Impact of Previous Exposure to Macrolide Antibiotics on Helicobacter pylori Infection Treatment Outcomes

• Published in: The American journal of gastroenterology Vol. 114; no. 6; pp. 900 - 906
• Main Authors: Boltin, Doron, Levi, Zohar, Gingold-Belfer, Rachel, Gabay, Hagit, Shochat, Tzippy, Niv, Yaron, Dickman, Ram, Dotan, Iris, Birkenfeld, Shlomo
• Format: Journal Article
• Language: English
• Published: United States Wolters Kluwer Health Medical Research, Lippincott Williams & Wilkins 01.06.2019
• Subjects: Adult; Antibiotics; Bismuth - therapeutic use; Comorbidity; Dose-Response Relationship, Drug; Drug resistance; Drug Resistance, Microbial; Drug Therapy, Combination; Female; Follow-Up Studies; Health maintenance organizations; Helicobacter Infections - drug therapy; Helicobacter Infections - microbiology; Helicobacter Infections - pathology; Helicobacter pylori - drug effects; Helicobacter pylori - isolation & purification; HMOs; Humans; Infections; Intestinal Mucosa - drug effects; Intestinal Mucosa - microbiology; Macrolides - administration & dosage; Male; Middle Aged; Pharmacy; Prognosis; Proton Pump Inhibitors - therapeutic use; Retrospective Studies; Statistical analysis; Success; Israel
• ISSN: 0002-9270; 1572-0241; 1572-0241
• DOI: 10.14309/ajg.0000000000000223

Helicobacter pylori (H. pylori) guidelines, including the recent ACG clinical guideline, recommend avoiding clarithromycin-based triple therapy (TT-C) among patients with past macrolide exposure.

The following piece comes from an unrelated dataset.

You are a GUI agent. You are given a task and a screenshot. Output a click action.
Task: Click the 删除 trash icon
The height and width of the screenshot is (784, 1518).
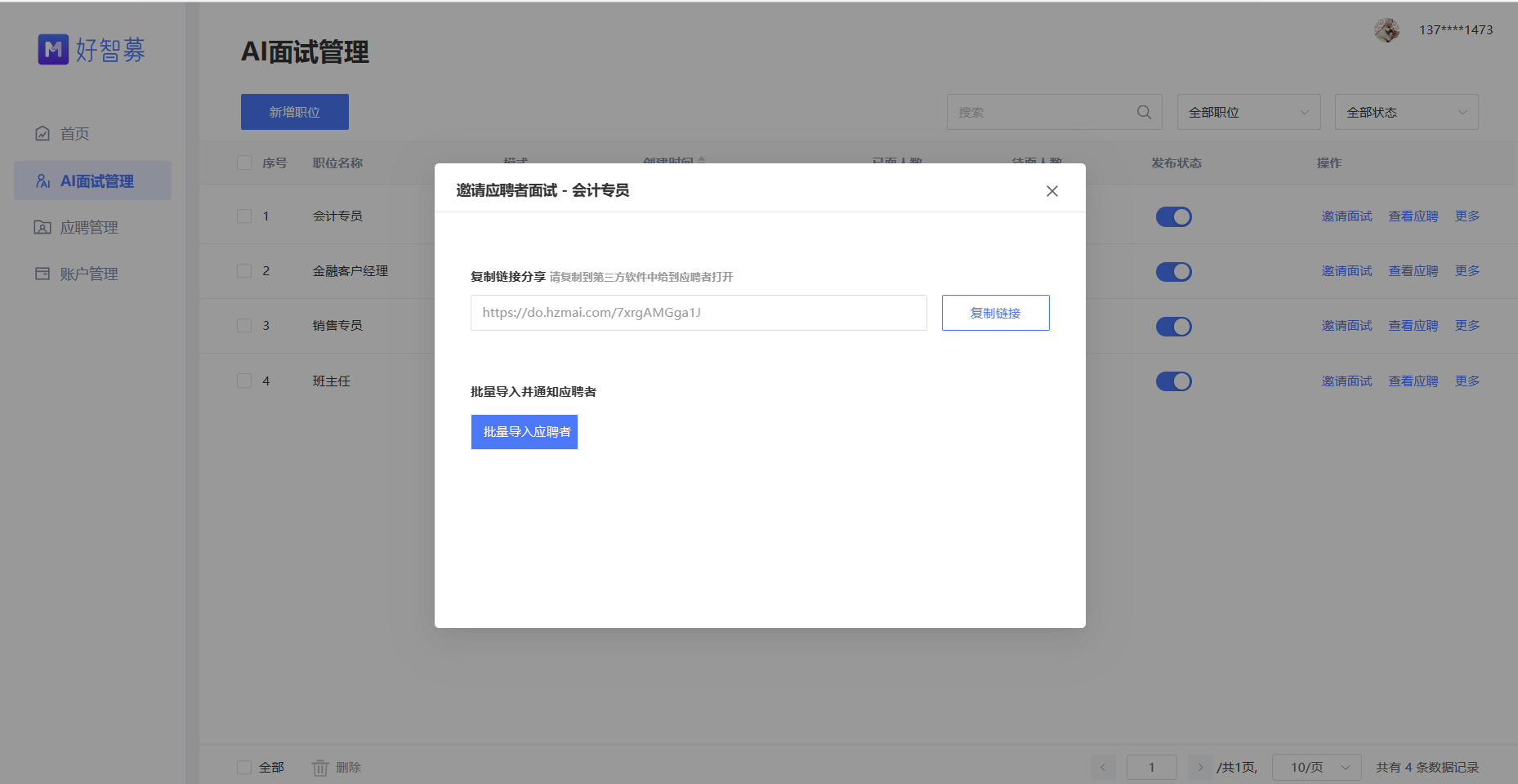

Data to support this recommendation are scarce, and the impact of macrolide exposure on quadruple therapies is unclear. We aimed to determine the impact of macrolide exposure on the efficacy of H. pylori treatment in our region. We searched the Clalit Health Services database to identify subjects aged 25-60 years who underwent the first-ever C-urea breath test between 2010 and 2015. Patients who underwent a previous H. pylori stool antigen test or gastroscopy were excluded. Pharmacy dispensation data were retrieved. We identified 7,842 subjects (36.1% male individuals, age: 40.3 ± 10.5 years), including 3,062 (39.0%) with previous macrolide exposure. The efficacy of TT-C was 74.3% and 82.4% among subjects with and without macrolide exposure, respectively (odds ratio (OR), 0.62; 95% confidence interval (CI), 0.55-0.70; P < 0.0001). TT success was adversely affected by exposure to clarithromycin (55.5%; OR, 0.31; 95% CI, 0.24-0.39; P < 0.0001), roxythromycin (74.4%; OR, 0.65; 95% CI, 0.58-0.74; P < 0.0001), and erythromycin (73.9%; OR, 0.72; 95% CI, 0.57-0.89; P < 0.01) but not by exposure to azithromycin. A greater time elapsed because exposure to clarithromycin and roxythromycin was associated with higher eradication (OR, 1.007; 95% CI, 1.002-1.012; P < 0.01 and OR, 1.004; 95% CI, 1.002-1.006; P < 0.0001). A higher dose of clarithromycin and roxythromycin was associated with a lower likelihood of successful eradication (OR, 0.99988; 95% CI, 0.99982-0.99996; P < 0.01 and OR, 0.99981; 95% CI, 0.99971-0.99992; P < 0.001). The efficacies of sequential and concomitant therapies were 82.7% and 81.3%, respectively, and were not significantly affected by macrolide exposure. TT-C is adversely affected by previous exposure to macrolide antibiotics. Sequential, concomitant, and bismuth-based treatment may be preferred in this setting.